Rewrite the data below, changing "Image resolution" to "Screen size" everywhere and leaving everything else the same. Leave out the pictures.

## Task inputs
=======

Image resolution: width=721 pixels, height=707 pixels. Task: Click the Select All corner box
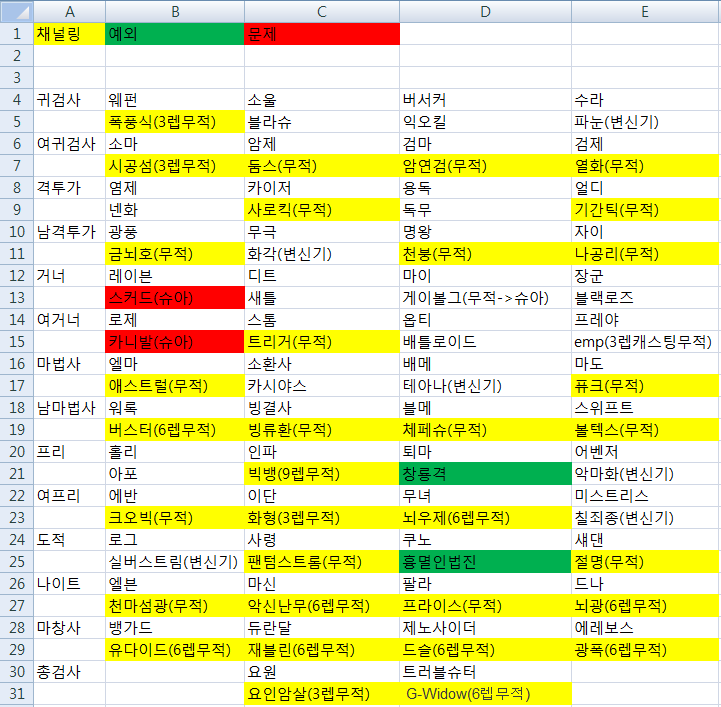click(x=16, y=11)
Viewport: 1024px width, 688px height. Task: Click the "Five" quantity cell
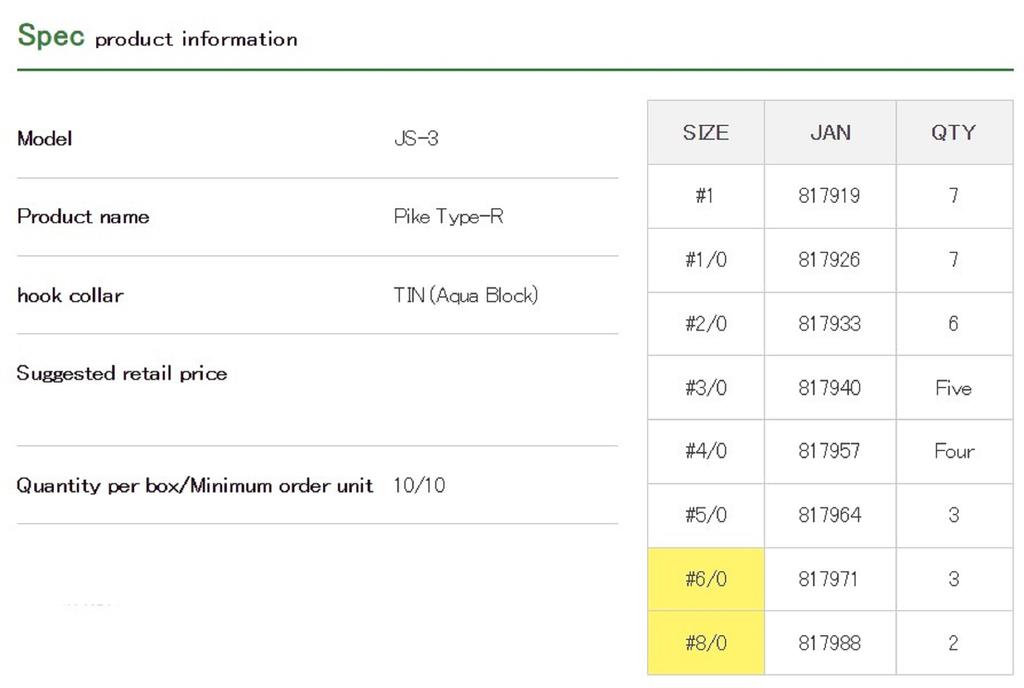point(953,388)
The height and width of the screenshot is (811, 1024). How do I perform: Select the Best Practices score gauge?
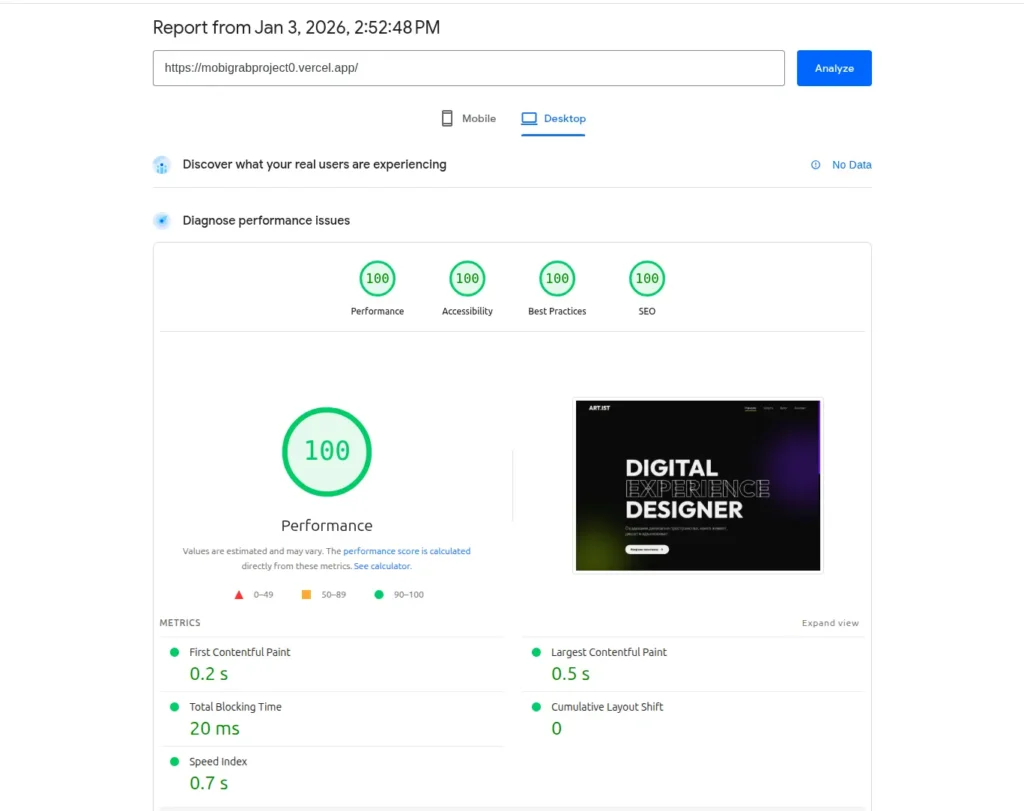(x=557, y=278)
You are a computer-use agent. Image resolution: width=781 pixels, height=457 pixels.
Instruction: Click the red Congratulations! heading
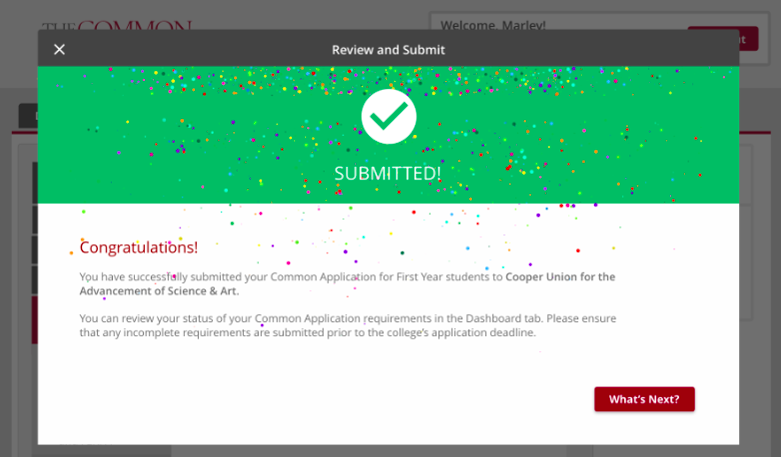[139, 247]
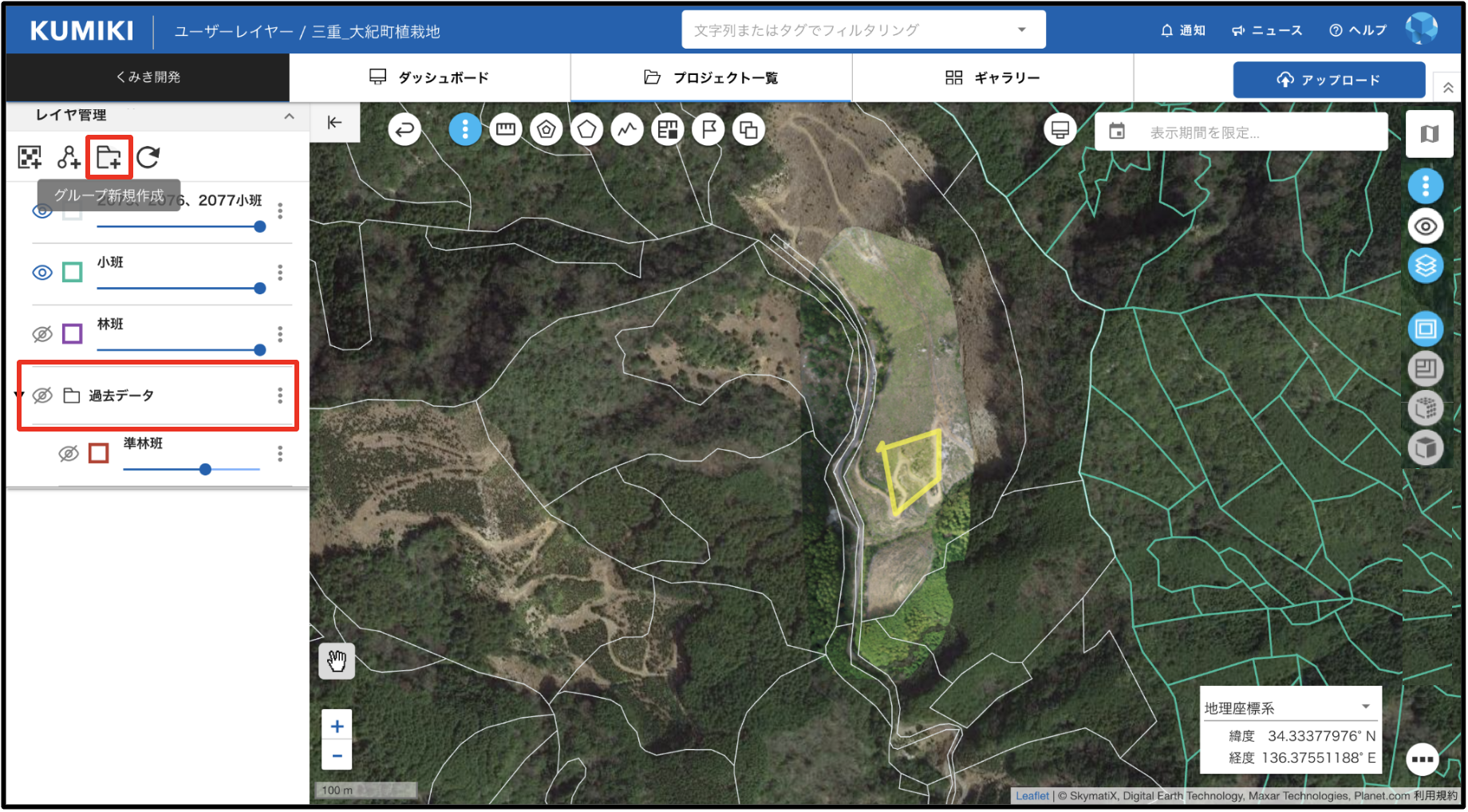This screenshot has width=1468, height=812.
Task: Click the 準林班 opacity slider handle
Action: [x=206, y=469]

=======

## Reply to the exercise
Screen size: width=721 pixels, height=707 pixels. Task: Click the Select All corner box
click(x=16, y=11)
Viewport: 1024px width, 688px height. Task: Click the "Five" quantity cell
point(953,388)
The height and width of the screenshot is (811, 1024). How do I perform: Select the Best Practices score gauge?
(x=557, y=278)
You are a computer-use agent. Screen size: width=781 pixels, height=457 pixels.
Instruction: Click the red Congratulations! heading
[139, 247]
This screenshot has width=1468, height=812.
Task: Click the 準林班 opacity slider handle
Action: [x=206, y=469]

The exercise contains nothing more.